Another story from Emma’s Thailand travels
Her name was Sister. All the other sisters went by their title and then their first name. But as the head nun, she only went as Sister. I’d been told before I arrived at the women’s shelter in Thailand that she was blind. I expected to be assisting her in day-to-day administrative tasks. Honestly, I’m not sure what I expected. I arrived at the compound in what felt like the middle of nowhere, and then I met Sister. Like many Thai people, she has aged flawlessly. She looked like she was 40 years old when in reality she was 72. Her humble clothing and simple shoes made me think that this woman would be a quiet soul and it confused me how she was the one running this whole operation – a full farm, kitchen, and shop to support the shelter of 11 mothers and 17 children. Not to mention a staff of eight volunteers and two full-timers.
I went to bed that night ready to meet someone in the morning that was actually in charge. Instead, as I settled into my new desk in the top floor of the main home, I was taken completely by surprise. Sister was a vision of efficiency. Having lost her sight only seven years earlier, she was able to discern light, but nothing beyond that. The most she could do physically for administrative work was to sign her signature when the pen was put in her hand and placed on the line. Apart from that, she was completely dependent on her team of the three of us. Yet, somehow, without sight, she was overseeing everything we did every day.
It took me only a short time to figure out that Sister was a master of delegation – completely able to see the vision of what needed to be done, yet humble enough to let others grow by asking for help. The tasks she gave us were always towards a larger vision, even one I couldn’t see at times. But through her organization and delegation, money was raised and new buildings and structures needed for the women to thrive were built. All under her direction and delegation.

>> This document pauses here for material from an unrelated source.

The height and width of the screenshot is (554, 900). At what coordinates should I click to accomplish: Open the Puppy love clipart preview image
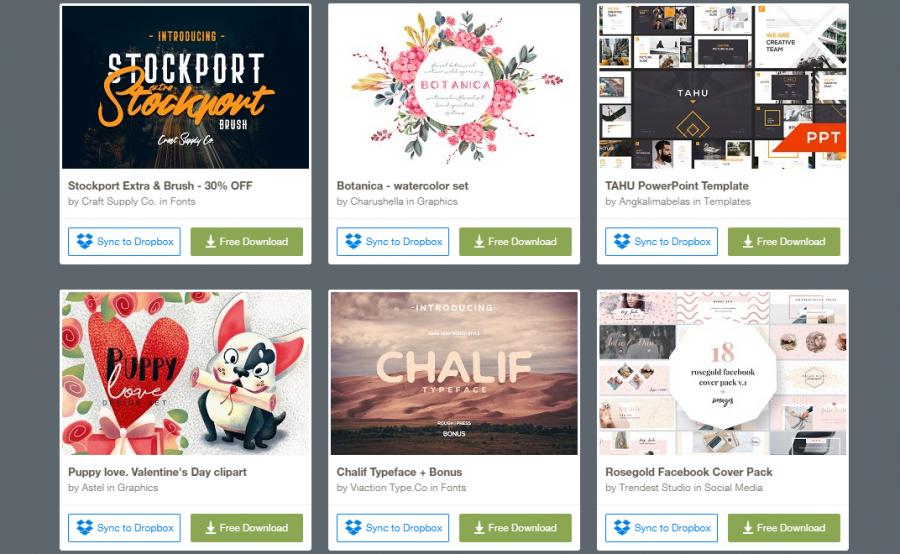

You’re all leaders. You have a vision or a semblance of a place you want your team to be. The strange paradox of leadership is that you had to be a hard worker and independent in so many aspects of your life to get where you are today, but in leadership you are placed where you are placed to help others grow and become. What they become is up to them, but their opportunities to grow are often up to you.
So my challenge for you this week is to gauge what opportunities you are giving your team to grow and how often?